When this happens, the American people should stand up, and make the administration, and their defenders, walk on flypaper. Barefoot. Heated to 120 degrees. Why? They deceived everyone, spent billions of dollars rushing into a war that didn't have to happen yet, if at all, and have lined the pockets of the corporations they previously worked for (whether it's about that or not doesn't matter, the facts speak for themselves). It's time for a full accounting, so that this nation can get back on track, regain faith in global relations and the economy, and reinvigorate the war on terrorism.

Wednesday, July 23, 2003

U.S. House Guts FCC Regulations

Michael Powell cannot say he wasn't warned. Why wait to step down? He should do so immediately. Today, the House of Reps put a stop to the 45% rule, and this is just the beginning.
Rep. David Obey, D-Wis., chief sponsor of the provision that would derail the liberalized FCC rules, acknowledged in an interview that a tough fight lay ahead over keeping the language intact in the bill's final version. But he declared victory, for now.

"It's extremely rare to be able to reverse a regulatory decision that gives away the store to the big boys," Obey said.

Not that there isn't mischief afoot. The Bush Administration is threatening to veto any bill that tinkers with the FCC's media decisions, but I've yet to hear a good argument why. President Bush hasn't made this a crucial item for himself, and for good reason. America doesn't want it.

Despite GOP control of the White House, Congress and the FCC, the House vote set the stage for what may ultimately be an unraveling of a regulatory policy that the party strongly favors. The fight now moves to the Senate, where several lawmakers of both parties want to include a similar provision in their version of the bill.

Top Republicans are hoping that, with leverage from the threat of a first-ever veto by President Bush, the final House-Senate compromise bill later this year will drop the provision thwarting the FCC.

President Bush won't speak out on it, and he won't follow through with his veto. That would be the depth of idiocy. How will he explain such a veto? "I will not tolerate reversal of decisions made by my appointed bureaucrats, especially by the elected representatives of the people." Somehow, I don't see him saying that.

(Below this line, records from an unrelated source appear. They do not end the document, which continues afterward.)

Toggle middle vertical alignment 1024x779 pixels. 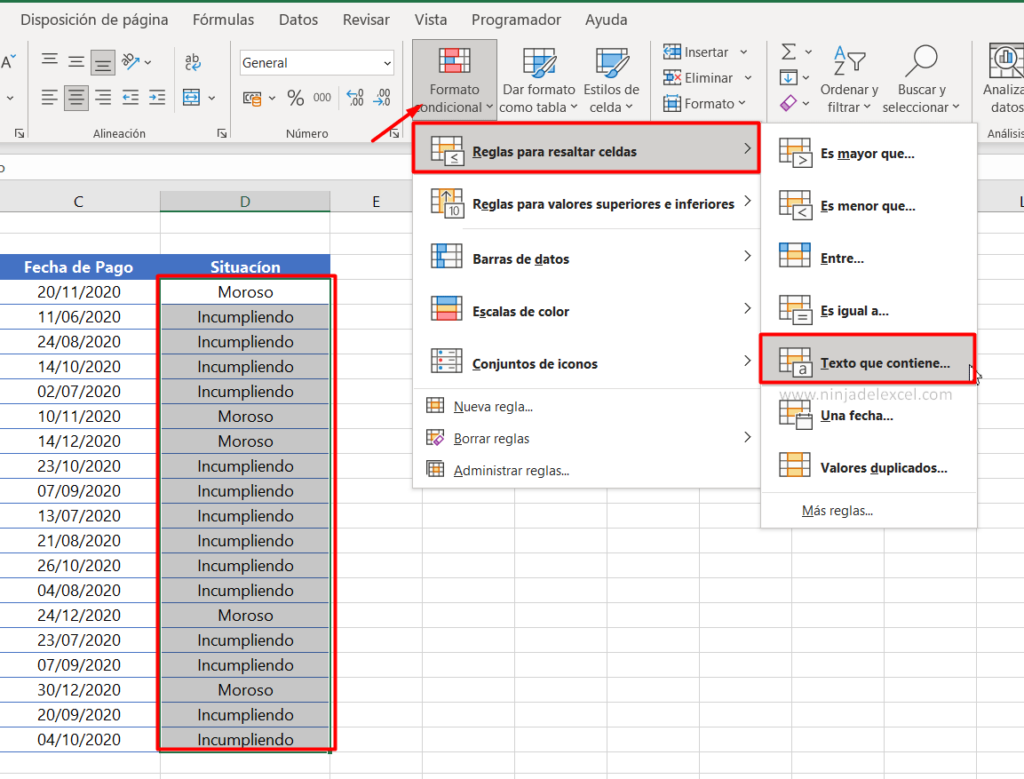75,60
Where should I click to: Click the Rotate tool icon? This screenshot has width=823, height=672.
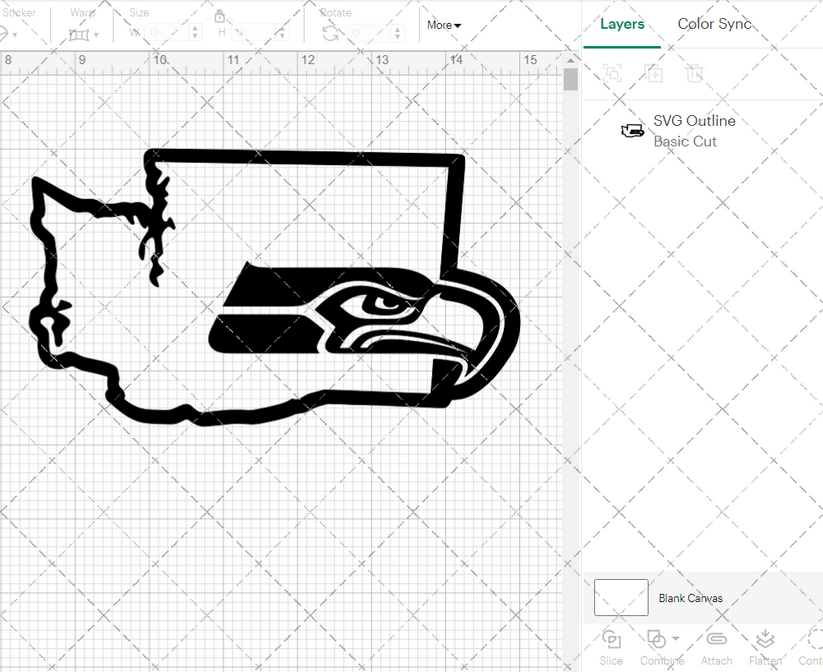point(329,32)
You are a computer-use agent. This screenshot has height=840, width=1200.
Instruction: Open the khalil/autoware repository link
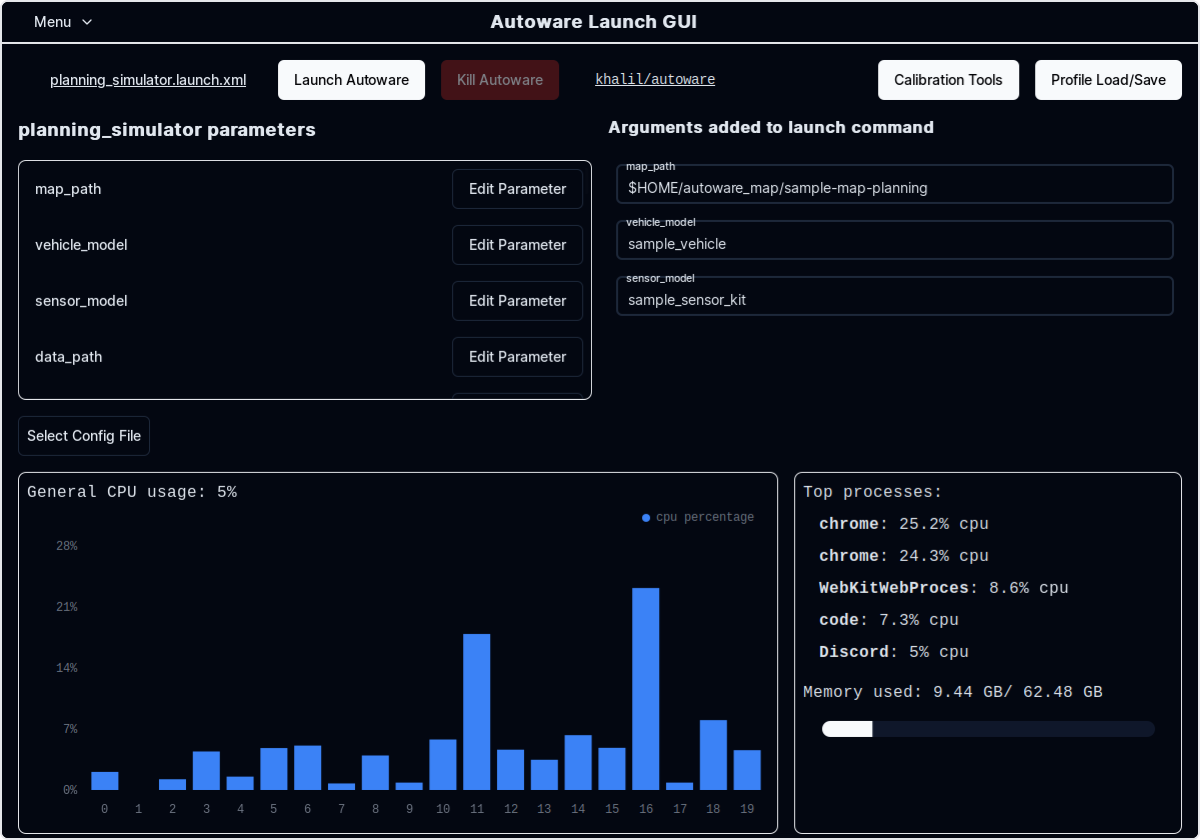[655, 79]
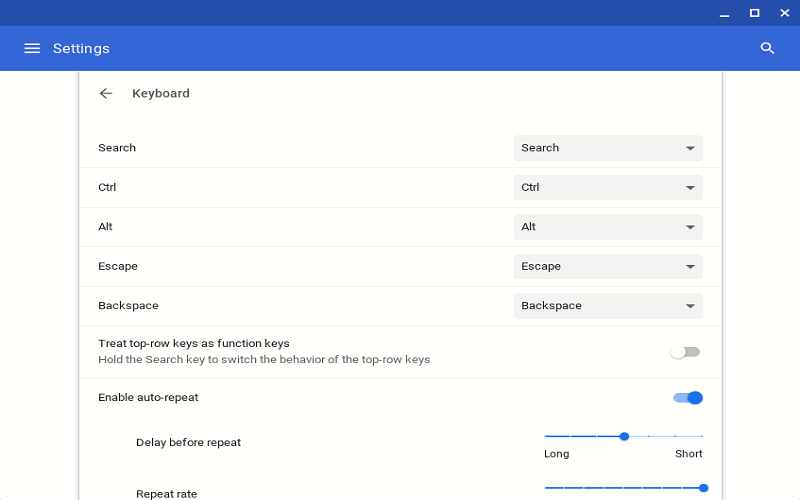The width and height of the screenshot is (800, 500).
Task: Open the Search key mapping dropdown
Action: (x=608, y=148)
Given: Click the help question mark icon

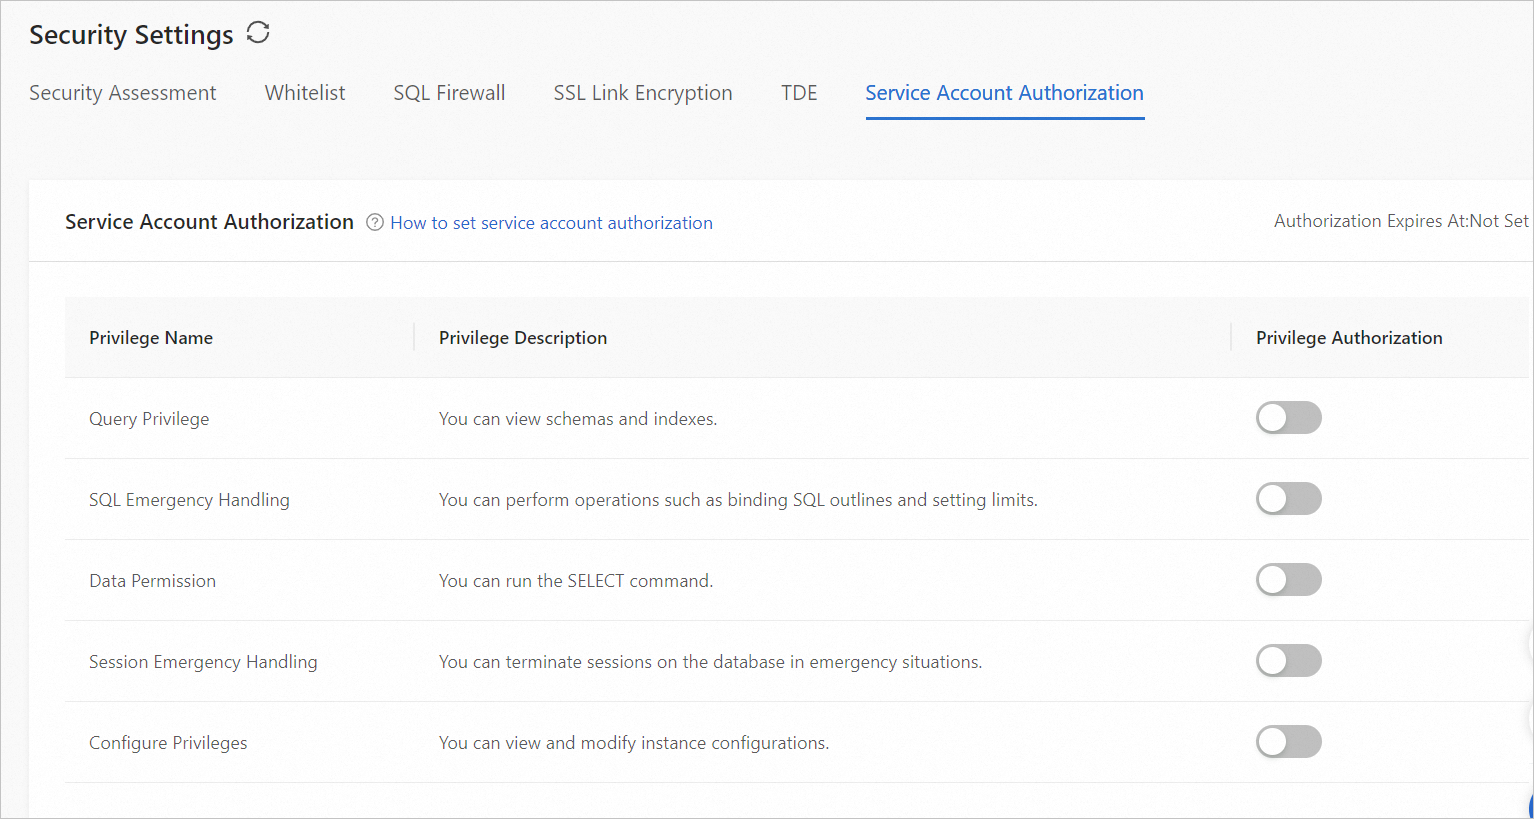Looking at the screenshot, I should (375, 222).
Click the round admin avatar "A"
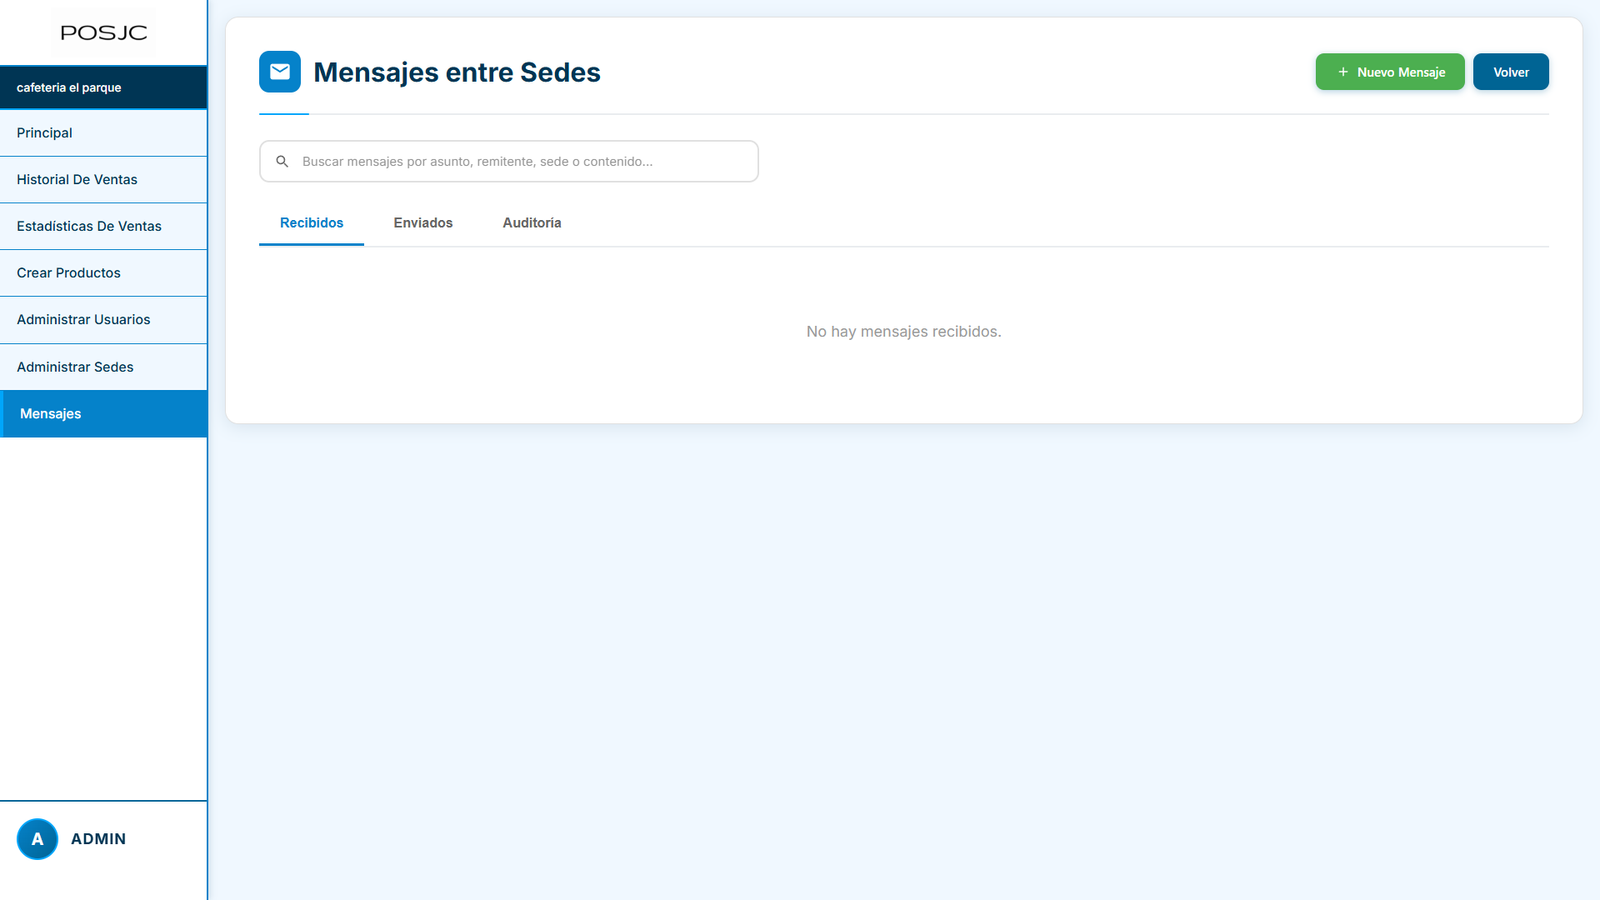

So the Senate should get on with it and send it along to President Bush's desk. Double-dare him. He's full of hot air, and everyone knows it. He's not going to veto anything, or it will shine a light on this tawdry affair that was not meant to be broadly noticed. The Internet blog community dispelled that fantasy, and more surprises are to come. The American people speak for themselves now, along with our representatives, and we want more information, and more media diversity, not less. It's time our leaders get with the new program, or move aside.